When the Former Oil Baron awoke the next morning, the rain had stopped. He pressed the button that rang the Assistant’s study. She did not answer, she was probably out on a walk. He picked up the phone and dialed his mother.
“My darling,” she said, “you are up quite early.”
“Abby.”
“My child, I spoke to K. yesterday, and we all are quite worried about you. She says you are still indulging in your habits, dear, and we wish for you to come to New York at once.”
“Abby, I have purchased two plane tickets already.”
“Oh splendid darling! Your father will be delighted! I can hear a ring in your voice, my dear. JKF or LaGuardia? Oh I do hope JFK. The runways are longer and much more safe.”
“We will be arriving in Italy next Sunday. I have sold the business and the mansion both.”
The line was silent.
“Abby?” he said.
“Yes, darling. Of course. You have been working so hard for years and deserve a vacation, and K. has been so devoted to you that I can’t bear to wonder what she has missed in her life time. But you can stop over in New York on your way there?”
“One-way tickets, mother. We will marry in the Sistine Chapel in Rome.”
“Marry! Finally! The Sistine Chapel? Do they even have weddings there? And my goodness. We are Jewish!”
“I have a connection in the Vatican who will make it possible. We are ethnically Jewish, Abby, and have never been religious. You know this.”
“Well did you give her a ring? And what did she say? Tell me, darling.”
“I have not asked yet. I shall rise, bathe, and take her to dine, and there I shall ask. I sent a girl out for the ring yesterday while K. was writing.”
“Let me get your father on the line.”
“I must rise now, Abby. We will be in touch before we leave the country.”
He sat up and stretched, and his back felt better than it had in many years. He fetched his toe nail clippers and stooped to pedicure. He brushed his teeth and bathed and shaved again. He slowly stepped into a suit that K. had bought him last holiday. He hummed as he dressed. He splashed a mild cologne on his neck. He called out for a girl to help him with his tie.
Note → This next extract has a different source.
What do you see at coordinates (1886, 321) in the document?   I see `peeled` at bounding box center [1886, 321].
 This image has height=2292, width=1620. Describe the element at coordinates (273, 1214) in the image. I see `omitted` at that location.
A pretty red head came in and began to choose one from the rack.
“No, I will choose today. This one.” It was golden and showed the golden flecks in his irises.
She gently began with the tie, as if he were made out of glass. When he finally looked at her face, he found it flushed, her eyes red and swollen.
“You have been with us for some time, yes?” he said.
“Yes sir. It will be three years next April.” Her voice trembled.
“What is your name?”
She pulled the knot into place and looked at him.
“I am sorry,” he said. “I am no good with names. I don’t mean to offend you. I should know your name.” He blushed.
“It is not that, sir.” She looked around the room and behind her into the hall. Three girls were huddled around the door.
“What is going on?” he said slowly and quietly.
“It’s Ms. K,” she said. “She has gone. Permanently.”